> 依頼文 A
抽出テキストのうち「この英訳本がコア・アンド・スポテウッドから」で始まる段落を、主な事実を残したまま箇条書きにまとめよ。
> 依頼文 B
記録の冒頭から「click(263, 33)」を含む行までを、一字も変えずに再掲せよ。

> 抽出テキスト
============

この英訳本がコア・アンド・スポテウッドから出版されるとドイツではゴットフリート・ツル・ベクによって独訳され「シオン聖賢の秘訣」という題名で出版された。当時のドイツの外相でユダヤ人のラテナウが殺されたのはこの独訳のプロトコールが與(あずか)って力あったと謂う。この為、この出版社は時の社会党政府(ワイマール共和国政府)から500馬克(マルク)の罰金を課せられた。この独訳版の序言にはセルゲ・ニルスとその露訳に関する説明があった。その序言の大略は次の通りだ。

「セルゲ・ニルスは非常に学究的で博学な人だった。当時ウクライナに定住していたが、彼がフランス語で書かれたプロトコールの断片を手に入れて露訳したのは1901年の事だった。

シオン聖賢のプロトコールの第一版は1905年ペトロスブルクでニルスの著書『小事中の大事-焦眉の政治問題としての反基督(キリスト)教』の付録として出版された。

その後、この本は『吾等の災厄の書』と謂う題名で再刊されて著者の名もなく現れた。

1907年には露作家ブトミが『人類の敵』と謂う題名でプロトコールの新訳を作りペトロスブルクの聾唖(ろうあ)協会の印刷所で印刷した。

又1911年別版がセントセルゲ朝時代にニルスの援助を得て出版された。

その第二版は1912年に、第三版は1917年に出版された」。

 

 ルオーブ(リヴォフ)公内閣の時と、ケレンスキーの天下の時にロシアの警察は書店に発見されるプロトコールの残部を残らず押収して焼却しプロトコールの所持者を厳罰に処した。

============

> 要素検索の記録
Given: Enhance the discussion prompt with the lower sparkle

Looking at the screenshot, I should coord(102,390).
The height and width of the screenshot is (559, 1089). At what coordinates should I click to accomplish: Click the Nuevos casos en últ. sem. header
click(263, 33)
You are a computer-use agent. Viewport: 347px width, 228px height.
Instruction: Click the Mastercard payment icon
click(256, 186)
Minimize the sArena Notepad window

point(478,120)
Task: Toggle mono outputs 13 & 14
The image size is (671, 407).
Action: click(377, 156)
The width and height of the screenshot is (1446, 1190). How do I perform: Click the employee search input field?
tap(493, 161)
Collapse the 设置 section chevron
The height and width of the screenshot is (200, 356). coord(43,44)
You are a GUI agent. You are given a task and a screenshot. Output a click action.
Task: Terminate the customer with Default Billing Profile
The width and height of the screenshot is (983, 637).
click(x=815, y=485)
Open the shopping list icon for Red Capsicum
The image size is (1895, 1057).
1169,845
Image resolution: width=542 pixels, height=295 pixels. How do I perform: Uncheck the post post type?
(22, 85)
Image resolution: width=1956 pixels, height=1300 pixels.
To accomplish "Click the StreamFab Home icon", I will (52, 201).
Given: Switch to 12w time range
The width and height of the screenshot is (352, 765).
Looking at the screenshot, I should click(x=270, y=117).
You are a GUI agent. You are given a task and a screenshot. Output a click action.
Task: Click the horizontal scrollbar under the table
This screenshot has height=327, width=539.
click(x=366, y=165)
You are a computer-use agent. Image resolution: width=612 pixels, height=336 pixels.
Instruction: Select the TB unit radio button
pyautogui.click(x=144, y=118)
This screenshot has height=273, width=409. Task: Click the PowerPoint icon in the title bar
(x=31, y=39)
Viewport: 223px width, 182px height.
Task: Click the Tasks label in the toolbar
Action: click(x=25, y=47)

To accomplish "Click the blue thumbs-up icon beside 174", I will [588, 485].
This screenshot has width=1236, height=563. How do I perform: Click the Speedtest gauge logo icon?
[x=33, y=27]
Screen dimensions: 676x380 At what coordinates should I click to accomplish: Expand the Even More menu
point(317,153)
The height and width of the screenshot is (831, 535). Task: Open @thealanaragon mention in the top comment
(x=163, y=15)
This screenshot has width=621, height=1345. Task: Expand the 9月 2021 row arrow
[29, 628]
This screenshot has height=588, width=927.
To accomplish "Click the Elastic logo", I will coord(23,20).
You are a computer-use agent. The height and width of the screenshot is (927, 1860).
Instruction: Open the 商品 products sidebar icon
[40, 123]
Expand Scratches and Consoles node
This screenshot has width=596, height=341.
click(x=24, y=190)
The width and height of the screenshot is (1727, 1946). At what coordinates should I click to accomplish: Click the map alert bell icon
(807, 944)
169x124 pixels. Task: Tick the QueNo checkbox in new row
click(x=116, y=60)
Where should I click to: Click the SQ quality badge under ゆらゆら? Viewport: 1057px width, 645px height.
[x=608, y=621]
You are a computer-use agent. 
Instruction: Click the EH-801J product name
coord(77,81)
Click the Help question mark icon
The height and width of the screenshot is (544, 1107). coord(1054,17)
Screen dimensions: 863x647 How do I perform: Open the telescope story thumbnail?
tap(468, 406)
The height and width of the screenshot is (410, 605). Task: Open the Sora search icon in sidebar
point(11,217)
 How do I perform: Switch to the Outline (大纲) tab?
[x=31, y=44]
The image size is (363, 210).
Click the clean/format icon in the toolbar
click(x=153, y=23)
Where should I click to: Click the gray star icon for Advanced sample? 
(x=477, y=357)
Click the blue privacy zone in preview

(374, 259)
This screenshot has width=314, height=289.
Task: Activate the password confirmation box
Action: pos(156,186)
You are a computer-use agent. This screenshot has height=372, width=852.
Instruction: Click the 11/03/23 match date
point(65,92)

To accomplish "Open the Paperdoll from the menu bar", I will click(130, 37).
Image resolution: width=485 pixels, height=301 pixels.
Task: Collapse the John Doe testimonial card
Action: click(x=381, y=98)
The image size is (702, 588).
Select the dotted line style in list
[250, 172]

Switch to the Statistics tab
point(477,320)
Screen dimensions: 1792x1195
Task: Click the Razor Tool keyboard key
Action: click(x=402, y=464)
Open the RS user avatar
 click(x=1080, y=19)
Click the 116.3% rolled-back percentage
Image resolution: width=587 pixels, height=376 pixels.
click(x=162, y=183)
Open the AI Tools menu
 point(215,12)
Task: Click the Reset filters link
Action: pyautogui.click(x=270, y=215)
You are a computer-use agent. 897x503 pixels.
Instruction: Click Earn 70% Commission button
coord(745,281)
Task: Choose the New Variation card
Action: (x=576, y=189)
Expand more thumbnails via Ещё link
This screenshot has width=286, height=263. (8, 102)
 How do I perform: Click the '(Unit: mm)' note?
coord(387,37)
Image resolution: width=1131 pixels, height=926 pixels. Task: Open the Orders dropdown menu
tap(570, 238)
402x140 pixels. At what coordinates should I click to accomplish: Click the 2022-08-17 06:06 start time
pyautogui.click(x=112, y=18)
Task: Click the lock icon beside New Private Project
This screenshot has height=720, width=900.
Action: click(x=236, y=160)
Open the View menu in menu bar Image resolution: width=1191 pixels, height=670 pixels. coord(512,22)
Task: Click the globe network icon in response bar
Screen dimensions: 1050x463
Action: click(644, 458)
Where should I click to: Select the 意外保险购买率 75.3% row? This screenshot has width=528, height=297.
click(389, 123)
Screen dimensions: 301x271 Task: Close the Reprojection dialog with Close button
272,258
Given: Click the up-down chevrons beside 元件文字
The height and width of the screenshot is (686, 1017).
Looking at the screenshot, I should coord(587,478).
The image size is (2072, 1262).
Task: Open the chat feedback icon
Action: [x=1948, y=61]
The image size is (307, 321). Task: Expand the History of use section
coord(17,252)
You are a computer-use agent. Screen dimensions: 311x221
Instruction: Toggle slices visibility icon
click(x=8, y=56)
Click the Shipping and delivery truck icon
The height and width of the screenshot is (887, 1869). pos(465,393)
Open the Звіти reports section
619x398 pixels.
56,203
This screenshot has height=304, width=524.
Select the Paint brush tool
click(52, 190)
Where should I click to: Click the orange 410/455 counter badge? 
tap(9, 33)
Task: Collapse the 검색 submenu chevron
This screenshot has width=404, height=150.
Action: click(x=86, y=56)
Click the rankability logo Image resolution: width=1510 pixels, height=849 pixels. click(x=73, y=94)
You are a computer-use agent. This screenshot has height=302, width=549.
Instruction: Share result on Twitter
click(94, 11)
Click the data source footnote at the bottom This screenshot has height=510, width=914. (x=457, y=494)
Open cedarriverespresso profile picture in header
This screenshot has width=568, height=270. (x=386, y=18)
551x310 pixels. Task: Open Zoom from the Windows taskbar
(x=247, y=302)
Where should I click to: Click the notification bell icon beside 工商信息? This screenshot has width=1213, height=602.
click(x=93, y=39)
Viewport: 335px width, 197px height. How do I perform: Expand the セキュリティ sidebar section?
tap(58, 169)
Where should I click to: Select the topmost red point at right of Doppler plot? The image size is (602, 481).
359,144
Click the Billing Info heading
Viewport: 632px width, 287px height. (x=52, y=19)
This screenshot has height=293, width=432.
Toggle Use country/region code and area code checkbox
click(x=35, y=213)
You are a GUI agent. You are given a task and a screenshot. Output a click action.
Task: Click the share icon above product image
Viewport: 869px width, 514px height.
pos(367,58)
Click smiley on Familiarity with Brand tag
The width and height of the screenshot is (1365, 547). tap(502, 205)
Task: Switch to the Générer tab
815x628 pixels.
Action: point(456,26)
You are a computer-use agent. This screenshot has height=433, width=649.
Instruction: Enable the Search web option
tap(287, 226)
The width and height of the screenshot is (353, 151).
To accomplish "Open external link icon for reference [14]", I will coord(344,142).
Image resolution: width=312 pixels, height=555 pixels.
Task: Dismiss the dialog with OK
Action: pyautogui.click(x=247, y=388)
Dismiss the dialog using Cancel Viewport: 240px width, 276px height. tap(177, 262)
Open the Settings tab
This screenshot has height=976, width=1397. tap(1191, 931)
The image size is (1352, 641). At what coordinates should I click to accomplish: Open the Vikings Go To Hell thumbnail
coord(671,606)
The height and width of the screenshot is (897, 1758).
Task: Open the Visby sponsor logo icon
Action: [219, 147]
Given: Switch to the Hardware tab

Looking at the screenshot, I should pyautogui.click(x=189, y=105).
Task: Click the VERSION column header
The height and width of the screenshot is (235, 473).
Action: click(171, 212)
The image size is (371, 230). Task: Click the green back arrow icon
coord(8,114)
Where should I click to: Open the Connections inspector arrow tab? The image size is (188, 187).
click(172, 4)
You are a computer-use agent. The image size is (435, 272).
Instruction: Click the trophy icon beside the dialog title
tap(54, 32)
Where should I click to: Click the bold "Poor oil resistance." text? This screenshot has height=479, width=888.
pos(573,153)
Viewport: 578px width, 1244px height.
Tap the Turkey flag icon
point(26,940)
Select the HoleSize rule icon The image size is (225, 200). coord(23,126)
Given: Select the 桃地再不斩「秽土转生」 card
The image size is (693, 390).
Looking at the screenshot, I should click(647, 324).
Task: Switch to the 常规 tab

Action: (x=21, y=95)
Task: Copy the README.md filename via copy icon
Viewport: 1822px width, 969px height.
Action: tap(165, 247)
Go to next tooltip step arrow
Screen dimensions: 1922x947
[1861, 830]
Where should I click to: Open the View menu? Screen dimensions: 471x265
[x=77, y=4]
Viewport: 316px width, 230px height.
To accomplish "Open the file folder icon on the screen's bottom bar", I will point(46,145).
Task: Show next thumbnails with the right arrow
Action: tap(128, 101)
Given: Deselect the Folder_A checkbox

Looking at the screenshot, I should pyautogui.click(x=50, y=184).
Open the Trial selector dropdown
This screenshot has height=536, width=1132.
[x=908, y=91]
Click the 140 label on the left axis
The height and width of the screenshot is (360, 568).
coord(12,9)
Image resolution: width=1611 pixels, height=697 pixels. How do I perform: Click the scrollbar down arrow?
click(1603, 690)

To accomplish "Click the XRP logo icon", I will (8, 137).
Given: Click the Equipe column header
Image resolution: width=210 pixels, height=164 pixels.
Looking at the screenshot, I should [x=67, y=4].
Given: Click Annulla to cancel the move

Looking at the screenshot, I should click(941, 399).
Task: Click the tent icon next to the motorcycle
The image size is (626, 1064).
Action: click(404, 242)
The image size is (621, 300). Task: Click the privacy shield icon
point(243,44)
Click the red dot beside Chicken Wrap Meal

============

> 正解出力 A
- 英訳本がコア・アンド・スポテウッドから出版されると、ドイツではゴットフリート・ツル・ベクが独訳し、「シオン聖賢の秘訣」という題名で出版された。
- 当時のドイツの外相でユダヤ人のラテナウが殺されたのには、この独訳のプロトコールが与って力あったと謂う。
- このため、この出版社は社会党政府(ワイマール共和国政府)から500マルクの罰金を課せられた。
- 独訳版の序言には、セルゲ・ニルスとその露訳に関する説明があった。

> 正解出力 B
Given: Enhance the discussion prompt with the lower sparkle

Looking at the screenshot, I should coord(102,390).
The height and width of the screenshot is (559, 1089). At what coordinates should I click to accomplish: Click the Nuevos casos en últ. sem. header
click(263, 33)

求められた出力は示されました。